== Exercise details ==
In the entries that follow, repeat exactly the lines from the one that has "The image size is (463, 292)." through the one that has "Click the EMQX logo icon", but omit pictures.

** Opening Records for this exercise block **

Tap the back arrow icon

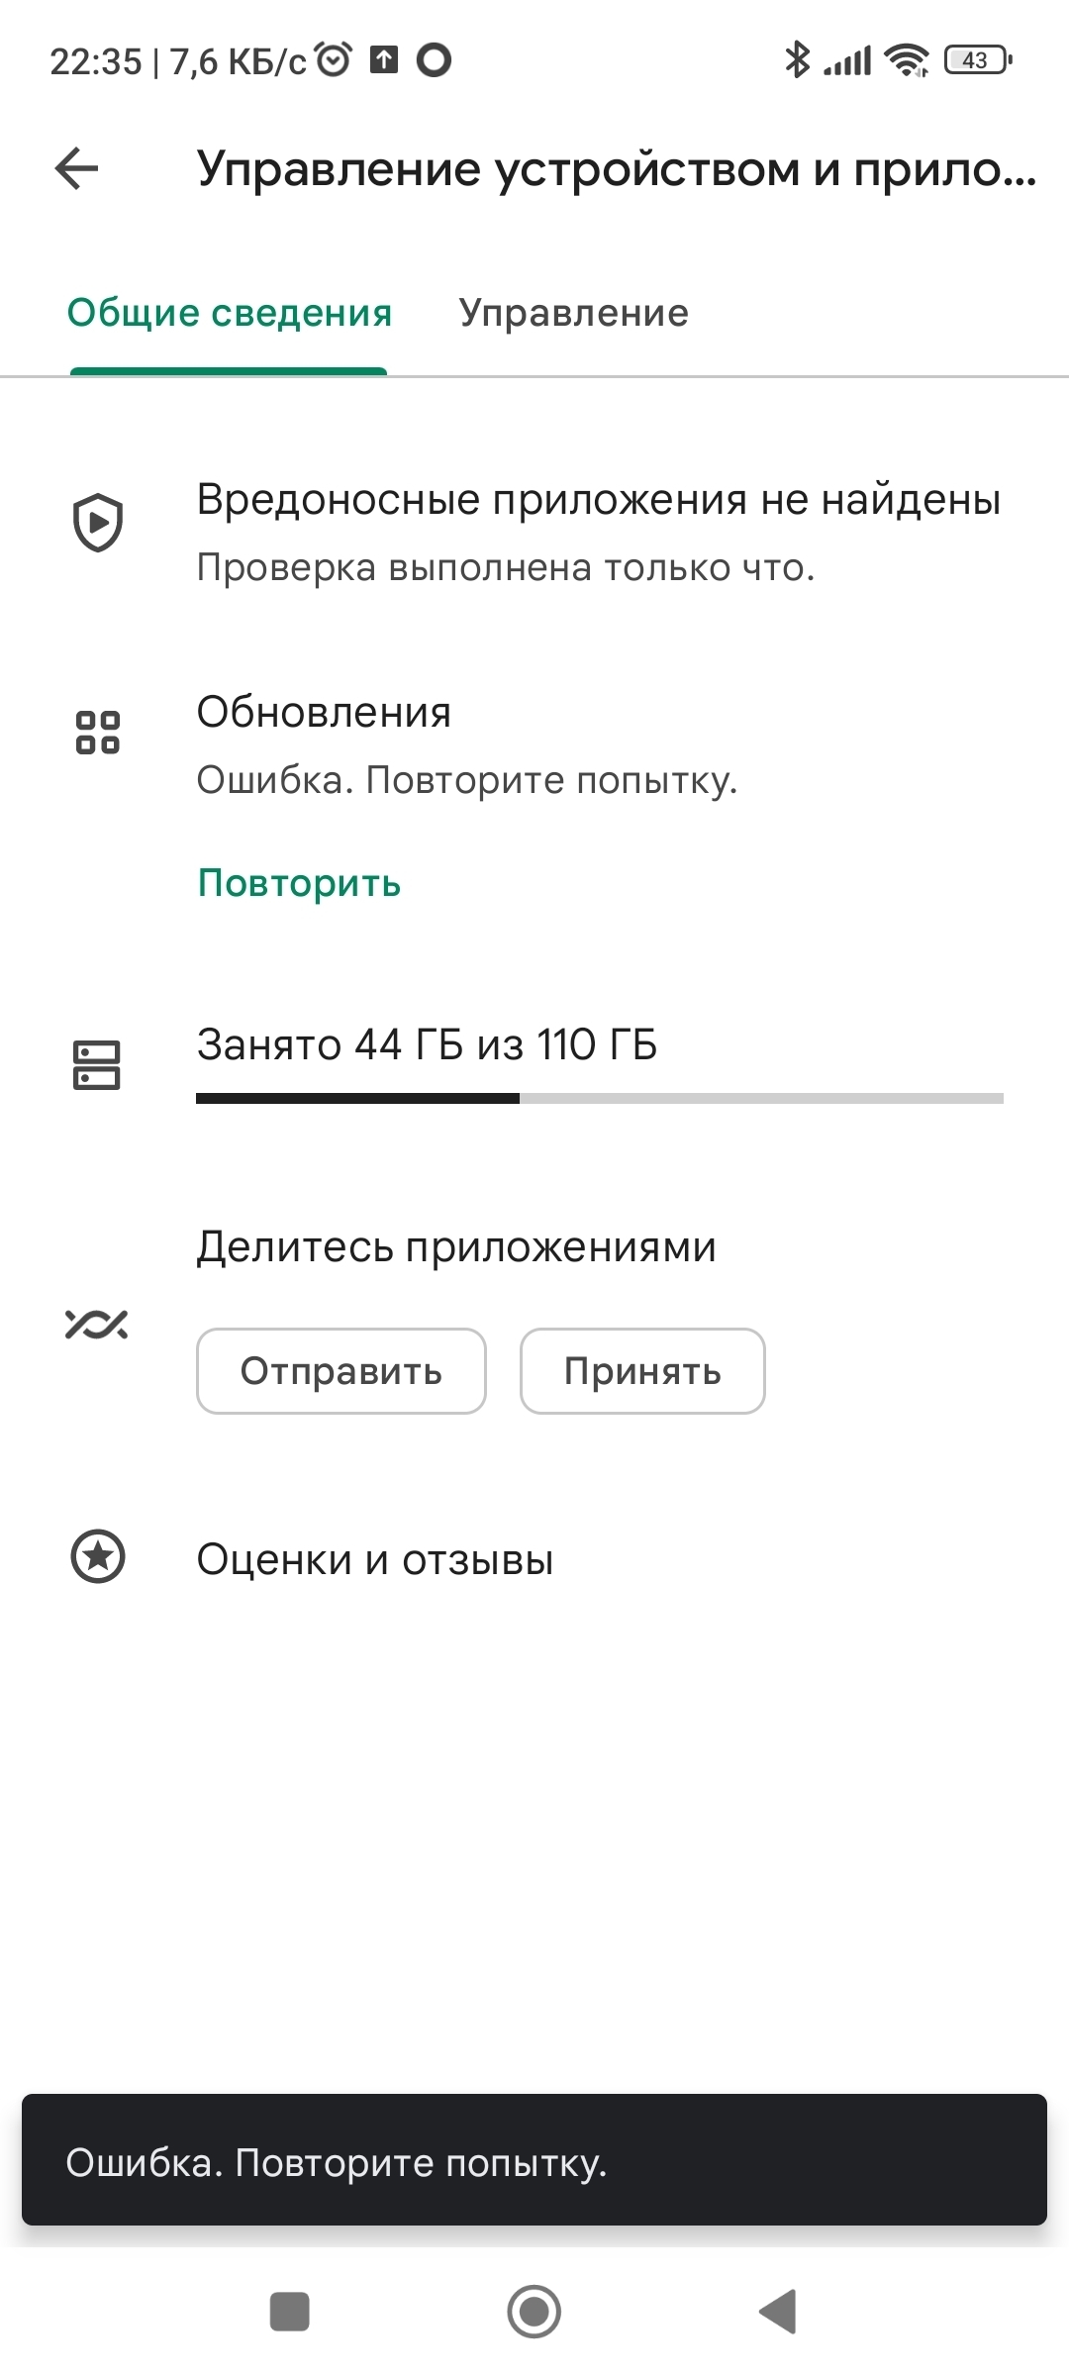77,168
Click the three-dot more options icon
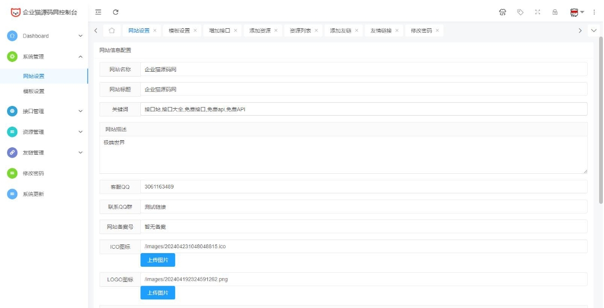 coord(594,12)
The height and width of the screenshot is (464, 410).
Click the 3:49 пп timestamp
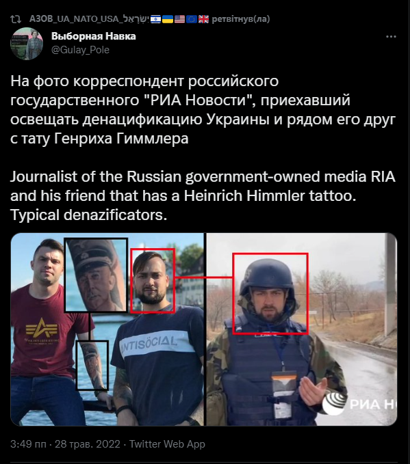click(29, 444)
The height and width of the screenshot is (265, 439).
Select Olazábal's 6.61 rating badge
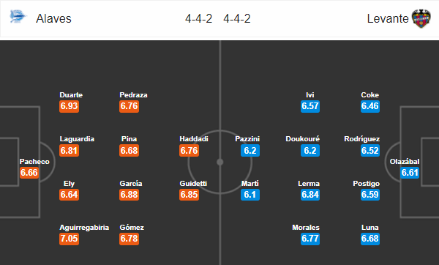tap(410, 173)
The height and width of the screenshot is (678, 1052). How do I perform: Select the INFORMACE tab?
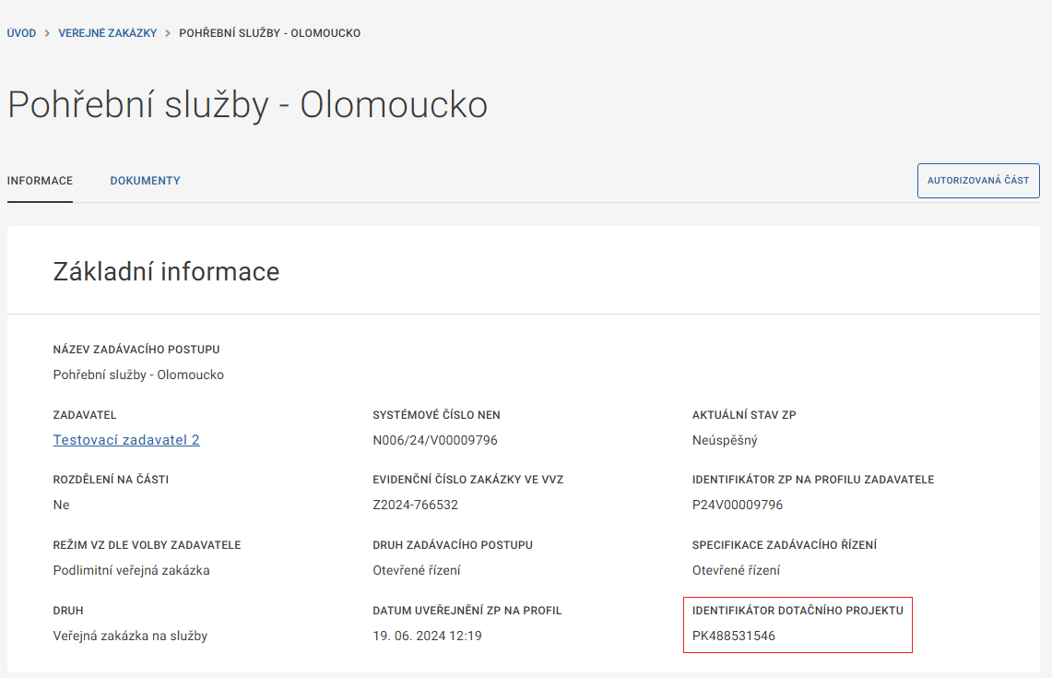pyautogui.click(x=39, y=180)
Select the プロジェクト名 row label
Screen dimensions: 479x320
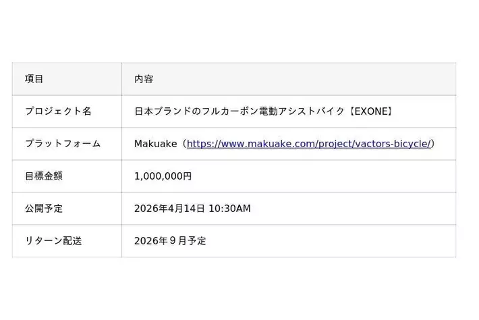click(58, 111)
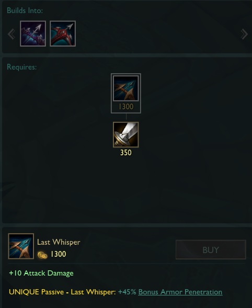Click the UNIQUE Passive - Last Whisper label
Screen dimensions: 252x308
tap(62, 292)
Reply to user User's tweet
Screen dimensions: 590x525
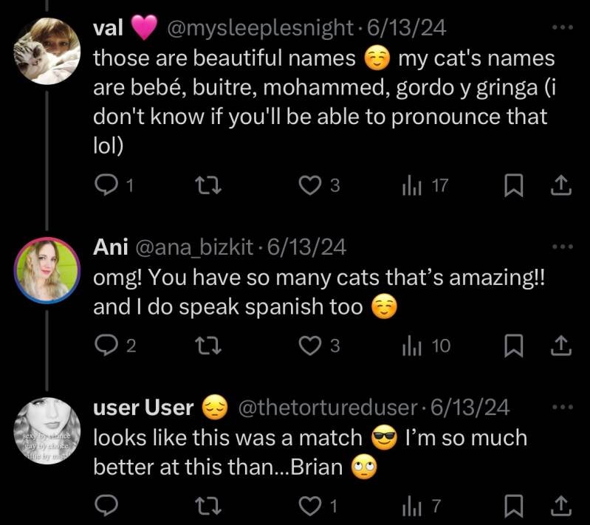108,506
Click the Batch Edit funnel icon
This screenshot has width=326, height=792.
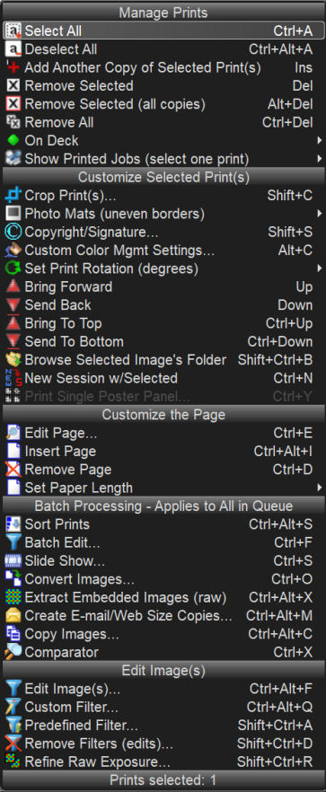click(13, 543)
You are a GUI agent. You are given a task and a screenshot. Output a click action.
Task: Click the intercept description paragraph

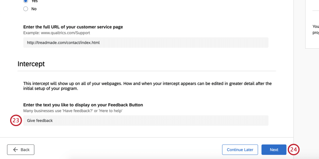(147, 86)
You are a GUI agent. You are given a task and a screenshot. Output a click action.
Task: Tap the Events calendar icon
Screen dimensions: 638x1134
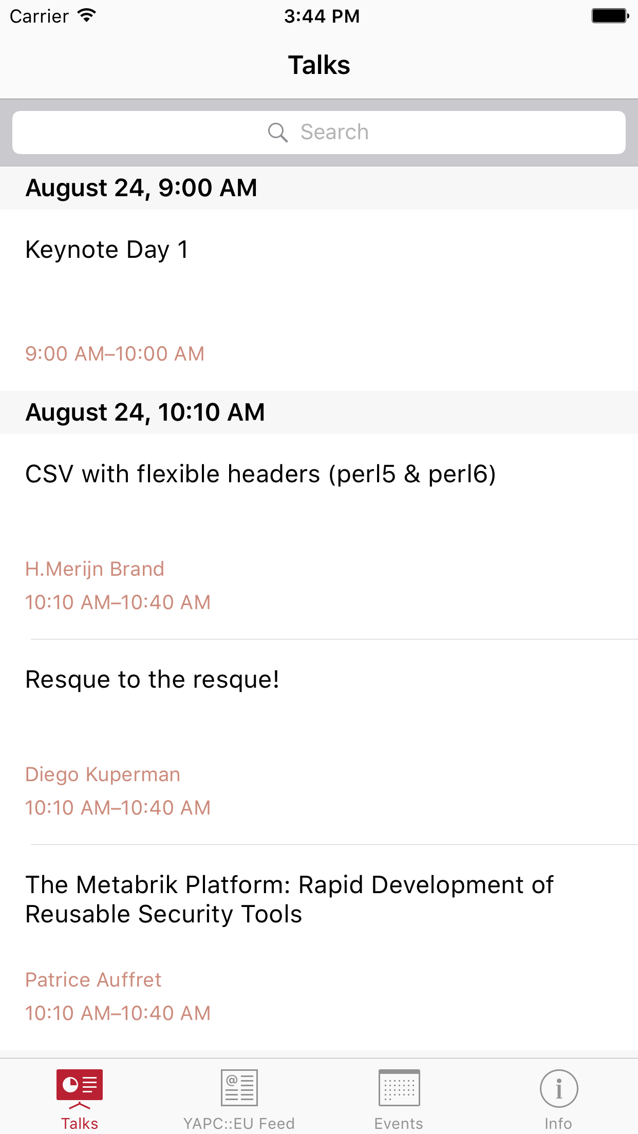pos(399,1088)
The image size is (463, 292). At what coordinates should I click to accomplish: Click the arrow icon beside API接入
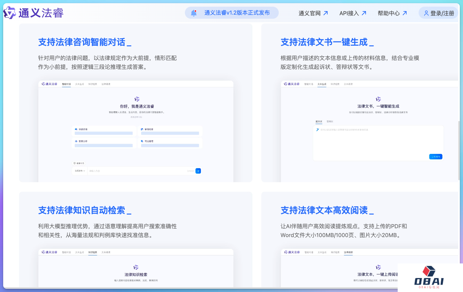[x=364, y=13]
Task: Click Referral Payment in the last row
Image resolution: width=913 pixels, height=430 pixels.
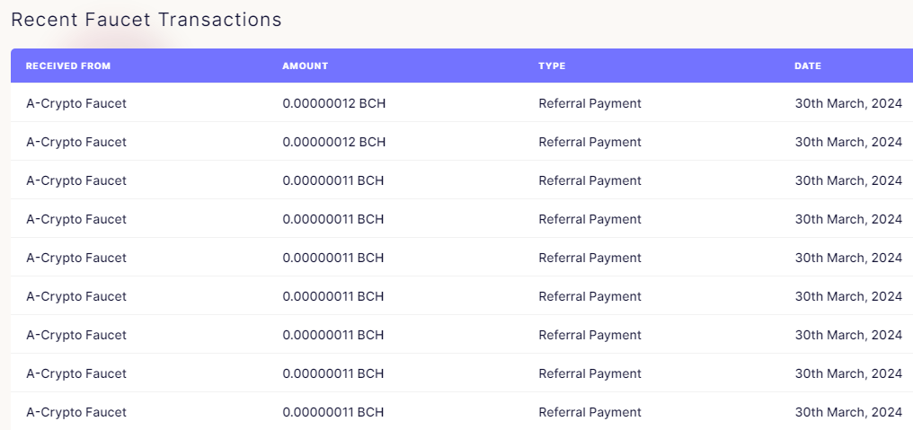Action: (589, 412)
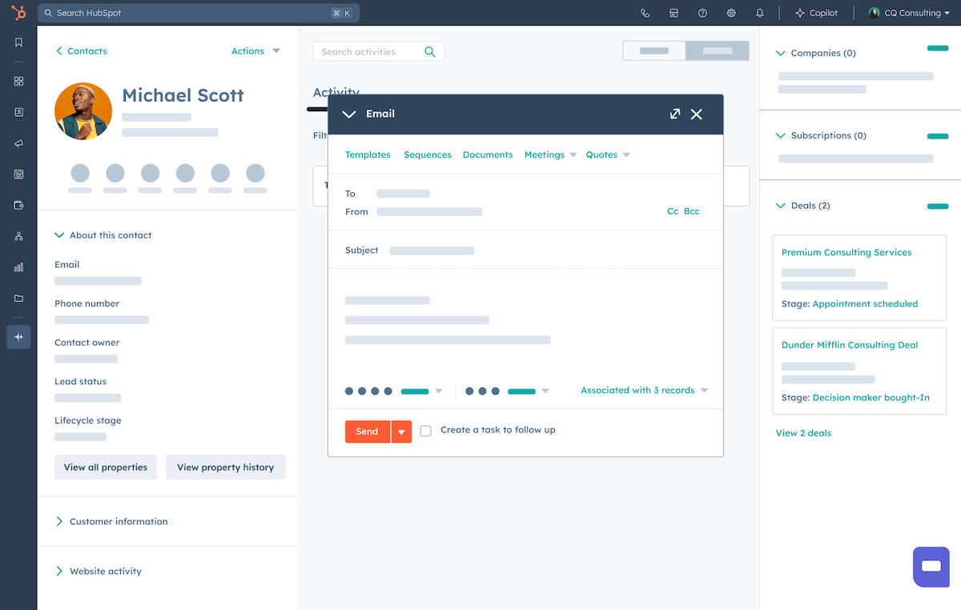Image resolution: width=961 pixels, height=610 pixels.
Task: Check Create a task to follow up
Action: (426, 431)
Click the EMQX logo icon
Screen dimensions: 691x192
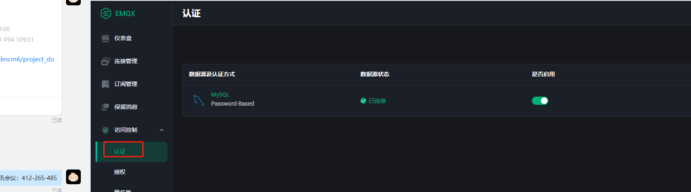click(x=106, y=14)

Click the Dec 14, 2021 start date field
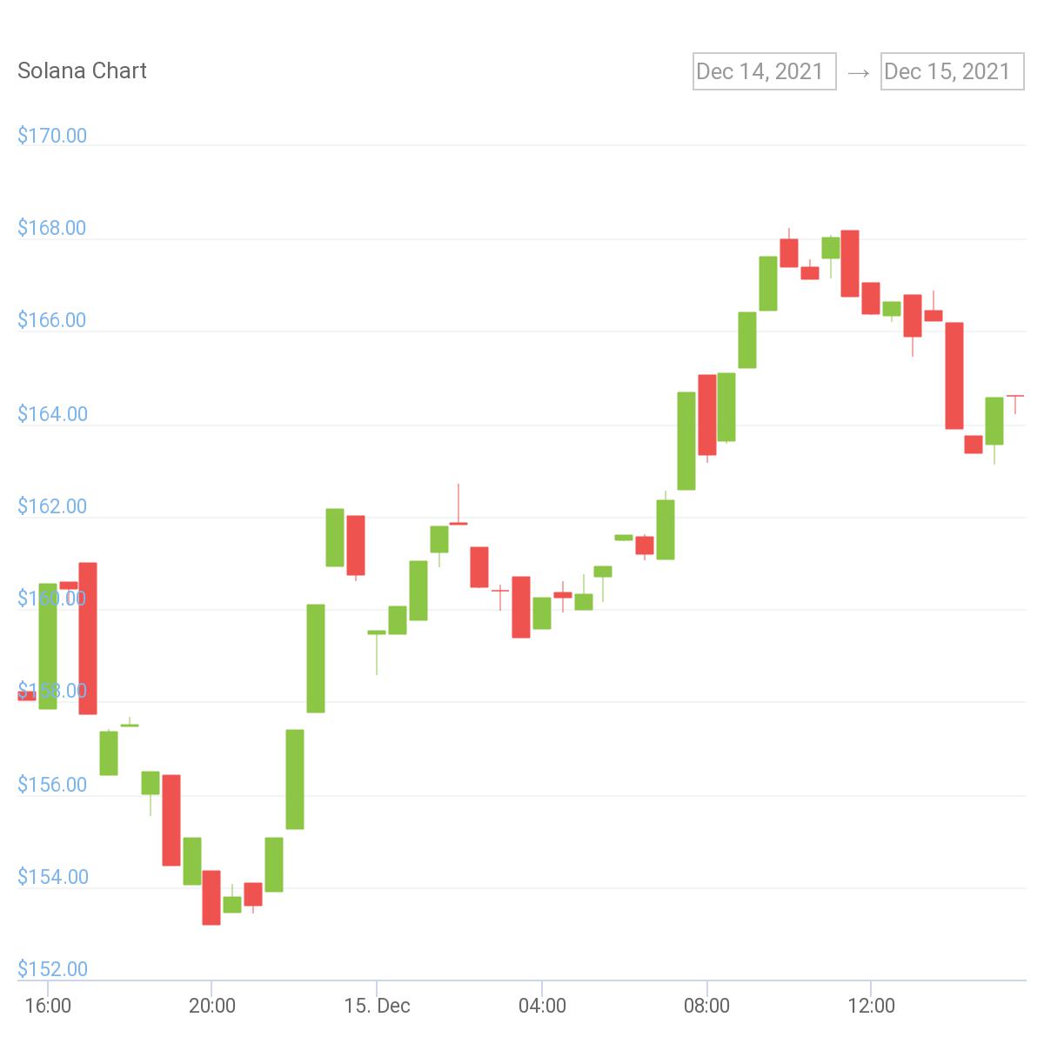(x=764, y=71)
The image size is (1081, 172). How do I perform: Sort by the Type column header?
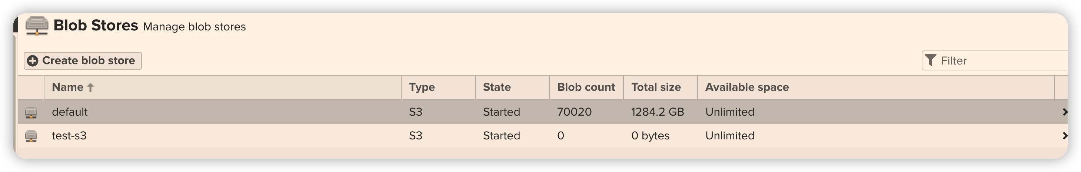[x=422, y=87]
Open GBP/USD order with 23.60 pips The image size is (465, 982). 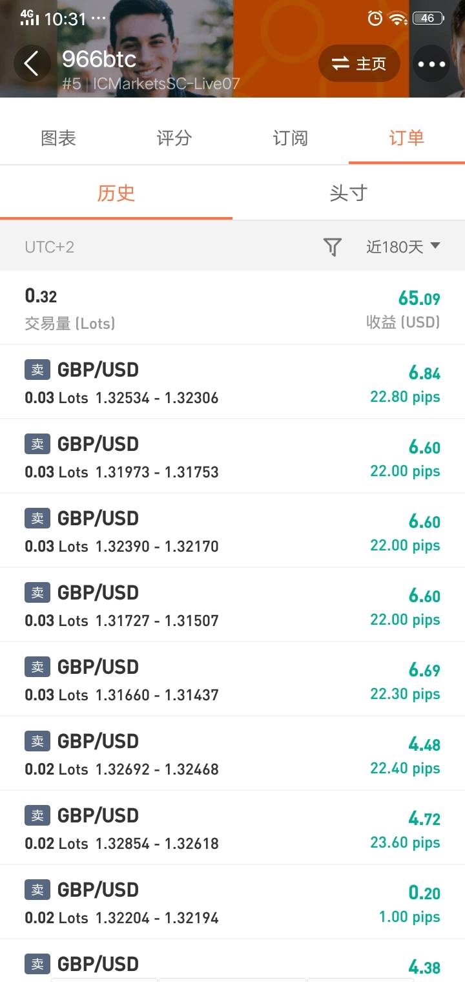pyautogui.click(x=233, y=828)
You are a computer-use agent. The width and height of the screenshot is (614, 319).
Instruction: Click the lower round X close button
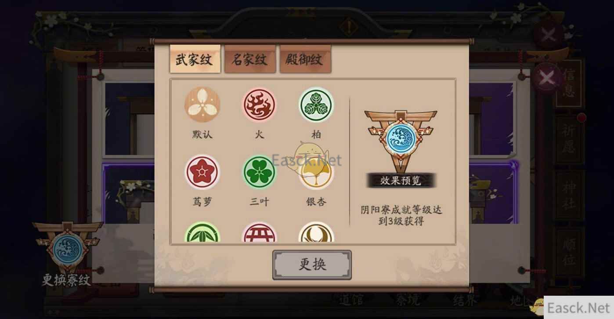click(546, 79)
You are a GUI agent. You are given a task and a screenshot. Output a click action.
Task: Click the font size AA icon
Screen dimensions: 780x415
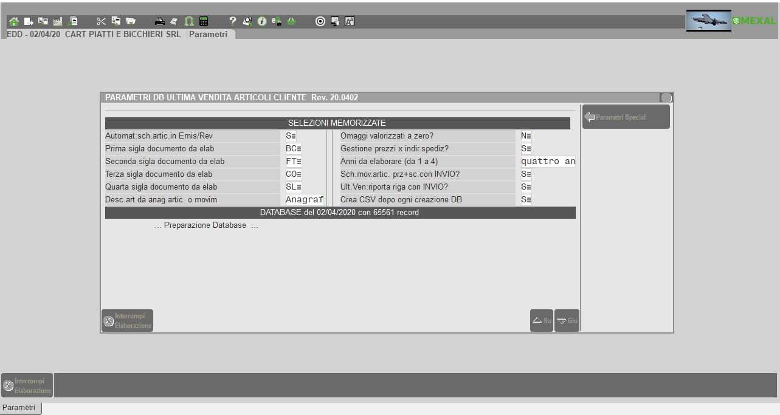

** Closing Records for this exercise block **

== Answer to this task ==
The image size is (463, 292). At what coordinates should I click to accomplish: Click the arrow icon beside API接入
[x=364, y=13]
Task: Click Referral Payment in the last row
Image resolution: width=913 pixels, height=430 pixels.
Action: (589, 412)
Image resolution: width=961 pixels, height=610 pixels.
Task: Check Create a task to follow up
Action: (426, 431)
Click the EMQX logo icon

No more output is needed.